Huile sur toile, H. 3.50; L. 2.54 m

Palais Barberini, Rome.
Peint en 1627, ce tableau a porté plusieurs noms : d'abord inventorié comme un louange à la Paix, il est ensuite connu comme allégorie de la Peinture puis comme représentation de la Peinture et d'autres vertus. De même, il a été attribué successivement au frère du Cavaliere Muti, à Luigi Garzi puis à Simon Vouet avant que les historiens d'art ne le réattribuent à un des frères Muti pour la composition générale tout en reconnaissent la touche de Mellin dans plusieurs détails d'exécution (détails des mains…). Il s'agit donc d'une œuvre collective (différences entre les visages, les draperies… - voir descriptif, Section 1 / 2)

On remarque des abeilles qui bourdonnent autour du chevalet. Si l'on en croit Cesare Ripa, elles sont associées à la création artistique, dont elles sont un des attributs symboliques.
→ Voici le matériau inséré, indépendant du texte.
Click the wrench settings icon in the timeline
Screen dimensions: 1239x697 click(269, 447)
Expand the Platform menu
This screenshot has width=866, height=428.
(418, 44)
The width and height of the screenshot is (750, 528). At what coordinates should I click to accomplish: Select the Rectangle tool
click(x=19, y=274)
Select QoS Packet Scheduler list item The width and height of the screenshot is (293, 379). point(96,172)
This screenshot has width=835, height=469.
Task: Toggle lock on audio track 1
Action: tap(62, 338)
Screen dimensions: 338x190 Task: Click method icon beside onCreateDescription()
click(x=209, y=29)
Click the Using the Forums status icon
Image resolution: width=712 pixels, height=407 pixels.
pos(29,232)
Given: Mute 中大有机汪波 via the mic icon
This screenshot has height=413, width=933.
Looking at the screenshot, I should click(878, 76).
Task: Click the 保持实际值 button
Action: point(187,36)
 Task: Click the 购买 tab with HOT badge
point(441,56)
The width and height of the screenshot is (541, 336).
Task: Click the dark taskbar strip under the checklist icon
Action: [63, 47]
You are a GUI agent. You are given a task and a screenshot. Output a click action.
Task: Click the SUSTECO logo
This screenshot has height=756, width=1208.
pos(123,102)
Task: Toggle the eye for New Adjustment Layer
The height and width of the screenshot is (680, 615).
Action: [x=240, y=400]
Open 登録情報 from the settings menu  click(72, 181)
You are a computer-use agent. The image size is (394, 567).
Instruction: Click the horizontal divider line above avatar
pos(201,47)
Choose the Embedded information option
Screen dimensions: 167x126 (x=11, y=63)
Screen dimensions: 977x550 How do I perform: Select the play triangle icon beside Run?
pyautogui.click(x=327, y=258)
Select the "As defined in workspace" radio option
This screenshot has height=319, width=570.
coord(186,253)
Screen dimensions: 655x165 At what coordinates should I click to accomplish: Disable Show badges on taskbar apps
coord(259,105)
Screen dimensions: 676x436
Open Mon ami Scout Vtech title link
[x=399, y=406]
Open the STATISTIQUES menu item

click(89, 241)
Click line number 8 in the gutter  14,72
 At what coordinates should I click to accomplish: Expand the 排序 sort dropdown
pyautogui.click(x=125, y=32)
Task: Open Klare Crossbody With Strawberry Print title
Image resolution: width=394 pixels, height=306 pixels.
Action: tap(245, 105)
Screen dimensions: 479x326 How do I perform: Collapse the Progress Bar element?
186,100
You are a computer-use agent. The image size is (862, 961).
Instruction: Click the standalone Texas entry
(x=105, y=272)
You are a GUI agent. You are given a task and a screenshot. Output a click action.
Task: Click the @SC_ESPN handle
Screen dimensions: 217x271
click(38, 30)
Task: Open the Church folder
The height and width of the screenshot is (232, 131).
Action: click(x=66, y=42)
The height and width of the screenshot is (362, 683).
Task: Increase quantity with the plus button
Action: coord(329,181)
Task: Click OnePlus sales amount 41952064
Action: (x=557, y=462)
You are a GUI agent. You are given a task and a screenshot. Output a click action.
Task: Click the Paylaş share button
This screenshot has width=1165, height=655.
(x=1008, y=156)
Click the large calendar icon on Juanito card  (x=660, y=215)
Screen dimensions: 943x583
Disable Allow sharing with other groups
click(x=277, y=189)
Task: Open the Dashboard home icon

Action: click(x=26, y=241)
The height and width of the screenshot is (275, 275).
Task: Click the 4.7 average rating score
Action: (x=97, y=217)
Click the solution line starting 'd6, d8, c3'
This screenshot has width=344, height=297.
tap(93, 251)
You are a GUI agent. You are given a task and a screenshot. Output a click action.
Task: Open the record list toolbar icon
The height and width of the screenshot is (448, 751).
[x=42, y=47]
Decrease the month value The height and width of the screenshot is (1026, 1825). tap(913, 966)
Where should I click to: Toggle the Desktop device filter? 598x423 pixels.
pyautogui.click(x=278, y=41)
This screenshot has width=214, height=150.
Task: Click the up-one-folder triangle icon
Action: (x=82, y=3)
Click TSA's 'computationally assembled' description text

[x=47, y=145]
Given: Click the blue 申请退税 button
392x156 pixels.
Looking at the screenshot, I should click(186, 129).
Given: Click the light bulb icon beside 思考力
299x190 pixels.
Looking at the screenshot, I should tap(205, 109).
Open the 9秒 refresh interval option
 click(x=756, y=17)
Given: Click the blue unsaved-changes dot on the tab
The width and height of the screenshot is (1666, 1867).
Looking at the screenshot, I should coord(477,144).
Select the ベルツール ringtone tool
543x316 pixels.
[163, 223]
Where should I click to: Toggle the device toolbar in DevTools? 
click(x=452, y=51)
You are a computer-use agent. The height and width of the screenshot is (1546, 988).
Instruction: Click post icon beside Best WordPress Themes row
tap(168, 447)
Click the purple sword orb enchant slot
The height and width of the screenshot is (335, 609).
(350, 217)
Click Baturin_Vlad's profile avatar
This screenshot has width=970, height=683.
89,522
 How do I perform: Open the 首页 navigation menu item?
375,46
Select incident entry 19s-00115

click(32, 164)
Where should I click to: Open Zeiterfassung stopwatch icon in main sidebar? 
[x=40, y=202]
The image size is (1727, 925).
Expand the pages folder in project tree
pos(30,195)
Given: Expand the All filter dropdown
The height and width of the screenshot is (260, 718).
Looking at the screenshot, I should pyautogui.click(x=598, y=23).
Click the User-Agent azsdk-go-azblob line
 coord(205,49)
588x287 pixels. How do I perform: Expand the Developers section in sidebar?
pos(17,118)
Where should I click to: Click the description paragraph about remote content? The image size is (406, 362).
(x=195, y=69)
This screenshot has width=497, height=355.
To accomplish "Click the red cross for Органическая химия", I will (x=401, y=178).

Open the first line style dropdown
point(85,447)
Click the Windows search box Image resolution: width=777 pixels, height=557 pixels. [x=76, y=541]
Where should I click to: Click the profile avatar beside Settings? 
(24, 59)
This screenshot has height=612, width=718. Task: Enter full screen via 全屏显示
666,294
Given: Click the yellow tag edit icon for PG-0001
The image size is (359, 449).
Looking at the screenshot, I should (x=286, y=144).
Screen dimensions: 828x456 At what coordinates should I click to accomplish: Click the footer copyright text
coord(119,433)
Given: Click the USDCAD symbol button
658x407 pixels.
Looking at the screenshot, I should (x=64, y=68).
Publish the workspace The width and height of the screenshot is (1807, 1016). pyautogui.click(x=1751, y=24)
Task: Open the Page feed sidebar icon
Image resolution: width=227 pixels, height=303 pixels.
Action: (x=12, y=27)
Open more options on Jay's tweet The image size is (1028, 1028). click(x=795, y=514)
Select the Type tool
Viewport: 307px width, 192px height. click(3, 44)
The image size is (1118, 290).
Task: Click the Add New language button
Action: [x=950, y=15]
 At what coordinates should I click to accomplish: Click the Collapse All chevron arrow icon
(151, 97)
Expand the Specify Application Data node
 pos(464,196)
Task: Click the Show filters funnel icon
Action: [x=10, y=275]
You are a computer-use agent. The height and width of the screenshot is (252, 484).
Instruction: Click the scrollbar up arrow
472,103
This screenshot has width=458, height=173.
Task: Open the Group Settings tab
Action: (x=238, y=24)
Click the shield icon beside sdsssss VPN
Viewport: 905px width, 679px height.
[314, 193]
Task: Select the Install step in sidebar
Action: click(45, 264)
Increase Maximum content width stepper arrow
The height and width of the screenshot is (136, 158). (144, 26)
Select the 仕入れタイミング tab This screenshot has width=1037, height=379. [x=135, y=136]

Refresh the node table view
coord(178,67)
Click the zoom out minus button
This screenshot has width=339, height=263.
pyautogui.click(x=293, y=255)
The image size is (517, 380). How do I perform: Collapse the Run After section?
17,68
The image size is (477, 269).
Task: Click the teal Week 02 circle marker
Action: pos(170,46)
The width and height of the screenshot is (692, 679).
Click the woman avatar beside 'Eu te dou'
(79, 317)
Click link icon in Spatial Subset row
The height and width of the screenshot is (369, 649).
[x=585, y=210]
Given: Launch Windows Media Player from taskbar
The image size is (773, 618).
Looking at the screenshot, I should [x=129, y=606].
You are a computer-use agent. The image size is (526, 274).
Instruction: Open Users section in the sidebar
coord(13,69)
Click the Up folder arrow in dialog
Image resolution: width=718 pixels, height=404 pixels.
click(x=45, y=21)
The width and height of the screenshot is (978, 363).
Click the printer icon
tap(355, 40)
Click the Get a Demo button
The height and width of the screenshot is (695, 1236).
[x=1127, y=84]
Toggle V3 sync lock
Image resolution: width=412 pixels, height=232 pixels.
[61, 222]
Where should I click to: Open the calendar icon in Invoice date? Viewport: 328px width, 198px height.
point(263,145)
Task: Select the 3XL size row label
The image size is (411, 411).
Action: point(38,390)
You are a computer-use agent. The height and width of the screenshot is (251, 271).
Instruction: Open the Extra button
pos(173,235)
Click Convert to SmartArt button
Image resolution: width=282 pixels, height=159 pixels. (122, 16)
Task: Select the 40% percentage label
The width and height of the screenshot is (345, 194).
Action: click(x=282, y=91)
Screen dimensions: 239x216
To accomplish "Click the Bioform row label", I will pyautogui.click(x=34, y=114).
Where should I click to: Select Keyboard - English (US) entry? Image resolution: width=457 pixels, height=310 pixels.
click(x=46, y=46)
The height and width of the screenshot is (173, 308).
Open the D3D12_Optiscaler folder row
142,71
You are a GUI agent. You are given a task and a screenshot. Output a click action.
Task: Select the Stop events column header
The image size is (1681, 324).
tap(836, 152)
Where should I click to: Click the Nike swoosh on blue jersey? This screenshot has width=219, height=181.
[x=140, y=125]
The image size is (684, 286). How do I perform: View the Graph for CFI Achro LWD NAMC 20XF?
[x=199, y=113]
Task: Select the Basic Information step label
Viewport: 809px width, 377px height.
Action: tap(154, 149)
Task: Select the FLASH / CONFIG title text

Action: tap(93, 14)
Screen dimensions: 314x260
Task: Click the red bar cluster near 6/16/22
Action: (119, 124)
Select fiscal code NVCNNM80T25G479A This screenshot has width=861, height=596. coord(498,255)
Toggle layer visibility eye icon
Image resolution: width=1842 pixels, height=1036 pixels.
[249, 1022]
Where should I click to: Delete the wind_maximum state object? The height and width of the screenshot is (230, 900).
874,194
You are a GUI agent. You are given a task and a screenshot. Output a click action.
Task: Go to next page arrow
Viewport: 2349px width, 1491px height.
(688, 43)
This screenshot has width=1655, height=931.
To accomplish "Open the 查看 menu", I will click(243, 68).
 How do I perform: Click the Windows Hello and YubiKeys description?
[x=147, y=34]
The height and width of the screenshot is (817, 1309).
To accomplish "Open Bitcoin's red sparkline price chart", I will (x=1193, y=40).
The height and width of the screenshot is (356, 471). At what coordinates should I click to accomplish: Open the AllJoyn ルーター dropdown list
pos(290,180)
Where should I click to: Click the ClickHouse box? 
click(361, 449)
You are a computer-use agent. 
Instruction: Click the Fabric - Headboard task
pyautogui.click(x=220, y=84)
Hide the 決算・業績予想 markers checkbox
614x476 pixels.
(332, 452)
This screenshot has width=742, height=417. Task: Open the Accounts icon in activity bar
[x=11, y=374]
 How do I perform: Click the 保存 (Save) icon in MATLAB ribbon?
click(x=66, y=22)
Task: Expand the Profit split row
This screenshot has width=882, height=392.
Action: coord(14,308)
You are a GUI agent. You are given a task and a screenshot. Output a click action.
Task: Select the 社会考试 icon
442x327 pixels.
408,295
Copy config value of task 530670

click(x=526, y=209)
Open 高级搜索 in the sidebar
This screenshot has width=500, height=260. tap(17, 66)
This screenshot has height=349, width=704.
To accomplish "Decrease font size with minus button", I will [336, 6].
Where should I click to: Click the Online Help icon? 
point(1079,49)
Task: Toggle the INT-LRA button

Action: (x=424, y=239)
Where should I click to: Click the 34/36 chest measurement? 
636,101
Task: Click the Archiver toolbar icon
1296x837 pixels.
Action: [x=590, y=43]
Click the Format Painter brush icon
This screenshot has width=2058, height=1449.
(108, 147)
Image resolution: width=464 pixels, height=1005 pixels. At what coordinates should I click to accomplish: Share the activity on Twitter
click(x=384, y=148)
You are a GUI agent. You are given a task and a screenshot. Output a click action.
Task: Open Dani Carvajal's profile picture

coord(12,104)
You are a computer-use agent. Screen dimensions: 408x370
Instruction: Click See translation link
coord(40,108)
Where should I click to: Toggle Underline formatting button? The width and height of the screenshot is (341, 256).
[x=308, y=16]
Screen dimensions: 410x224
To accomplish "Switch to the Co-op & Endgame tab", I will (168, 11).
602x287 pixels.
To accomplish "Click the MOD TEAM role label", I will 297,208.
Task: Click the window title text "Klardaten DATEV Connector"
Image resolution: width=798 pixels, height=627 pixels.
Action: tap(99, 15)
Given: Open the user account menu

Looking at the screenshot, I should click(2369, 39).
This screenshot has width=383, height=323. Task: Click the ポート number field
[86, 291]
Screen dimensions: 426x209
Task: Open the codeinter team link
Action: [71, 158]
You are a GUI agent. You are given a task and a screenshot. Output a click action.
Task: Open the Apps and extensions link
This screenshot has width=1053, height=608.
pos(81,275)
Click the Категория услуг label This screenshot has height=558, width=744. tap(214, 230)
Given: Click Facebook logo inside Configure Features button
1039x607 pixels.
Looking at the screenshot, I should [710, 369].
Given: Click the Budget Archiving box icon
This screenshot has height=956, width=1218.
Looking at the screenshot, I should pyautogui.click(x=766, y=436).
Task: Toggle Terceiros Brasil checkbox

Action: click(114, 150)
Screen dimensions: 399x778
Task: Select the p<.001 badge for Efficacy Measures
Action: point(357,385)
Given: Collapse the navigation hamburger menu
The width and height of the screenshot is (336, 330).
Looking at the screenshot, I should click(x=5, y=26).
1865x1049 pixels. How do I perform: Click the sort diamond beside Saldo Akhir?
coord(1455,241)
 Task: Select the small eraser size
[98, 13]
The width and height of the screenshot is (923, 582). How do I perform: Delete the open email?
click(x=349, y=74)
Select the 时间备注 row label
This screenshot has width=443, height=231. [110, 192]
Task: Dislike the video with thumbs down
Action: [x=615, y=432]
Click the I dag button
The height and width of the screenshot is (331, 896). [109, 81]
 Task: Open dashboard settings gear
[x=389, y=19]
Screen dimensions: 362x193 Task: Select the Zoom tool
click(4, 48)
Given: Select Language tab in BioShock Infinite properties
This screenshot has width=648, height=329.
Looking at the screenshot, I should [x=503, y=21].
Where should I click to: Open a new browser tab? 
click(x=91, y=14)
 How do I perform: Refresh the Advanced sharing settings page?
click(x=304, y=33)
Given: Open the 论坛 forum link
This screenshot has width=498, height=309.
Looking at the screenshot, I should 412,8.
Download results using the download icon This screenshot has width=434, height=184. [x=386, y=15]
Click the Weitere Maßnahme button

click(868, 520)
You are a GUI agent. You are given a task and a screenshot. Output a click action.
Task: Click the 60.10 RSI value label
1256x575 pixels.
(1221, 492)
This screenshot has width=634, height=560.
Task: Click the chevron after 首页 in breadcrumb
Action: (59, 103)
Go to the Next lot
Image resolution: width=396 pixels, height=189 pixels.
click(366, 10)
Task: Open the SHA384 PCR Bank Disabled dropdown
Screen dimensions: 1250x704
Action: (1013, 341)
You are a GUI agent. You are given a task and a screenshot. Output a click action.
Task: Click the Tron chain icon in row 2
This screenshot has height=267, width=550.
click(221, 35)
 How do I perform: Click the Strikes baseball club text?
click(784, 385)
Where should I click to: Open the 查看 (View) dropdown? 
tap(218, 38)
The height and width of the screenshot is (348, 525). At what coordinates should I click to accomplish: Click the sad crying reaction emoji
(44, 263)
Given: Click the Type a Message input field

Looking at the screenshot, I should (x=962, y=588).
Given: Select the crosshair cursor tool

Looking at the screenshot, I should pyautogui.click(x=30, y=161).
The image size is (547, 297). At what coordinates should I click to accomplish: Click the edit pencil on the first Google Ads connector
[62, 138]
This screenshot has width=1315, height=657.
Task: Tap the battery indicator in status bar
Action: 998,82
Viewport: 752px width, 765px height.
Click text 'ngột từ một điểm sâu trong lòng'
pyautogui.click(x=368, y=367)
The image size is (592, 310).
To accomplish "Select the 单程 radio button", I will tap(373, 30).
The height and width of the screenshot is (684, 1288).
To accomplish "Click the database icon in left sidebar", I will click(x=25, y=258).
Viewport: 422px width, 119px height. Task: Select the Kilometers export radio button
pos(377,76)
Une mouche, posée sur la toile évoque par le biais du trompe l'œil, le caractère artificieux de la peinture. Ces deux insectes portent aussi une autre valeur symbolique : à l'insecte vil qui n'est là que pour montrer l'habileté du peintre et l'illusion de la peinture, est opposée l'insecte noble, l'abeille, qui symbolise l'artiste lui-même, et qui, merveilleuse coïncidence, se trouve dans les armes d'Urbain VIII.

La louange au Pape Urbain VIII se retrouve aussi sur la toile de la Peinture : la femme tenant deux globes, entourés d'un voile étoilé, est une allégorie de l'Eternité composée par Francesco da Barberino, écrivain aïeul du Pape, dont les oeuvres furent rééditées par Urbain VIII. Cette allégorie apparaissait dans l'Iconologia de Ripa car celui-ci avait vu le manuscrit chez le futur Pontif. Ses deux cuisses se changent en demi-cercles, signe de perfection, de la couleur du ciel pour évoquer l'incorruptibilité, comme les deux globes qui sont d'or. Ainsi la peinture est décrite comme un art libéral, conceptuel qui accède à l'immortalité. Remarquez l'ombre portée du bras sur la toile.
Si la Peinture est aisément reconnaissable, la figure casquée1 à ses cotés représente l'Intelligence sous le contrôle de laquelle travaille la Peinture. Elle pourrait aussi symboliser la force décrite par Ripa comme une femme armée et serait alors conquise par la Peinture. Mais Ripa décrit aussi l'Intelligence comme une femme qui joue du luth, figure jusque là comprise comme une allégorie de la musique. Il faudrait alors relire la composition comme une allégorie centrée sur la peinture, qui, amenant la Paix (femme qui brule des armes), travaille pour l'Eternité sous le regard de l'Intellect en harmonie avec l'Intelligence.
D’après : Charles Mellin, un lorrain entre Rome et Naples, catalogue de l’exposition par Ph. Malgouyres.
La Poésie, l'Eternité et la Musique d'après l'Iiconologia de Ripa







Voir en annexe le texte descriptif de Ripa concernant la Poésie.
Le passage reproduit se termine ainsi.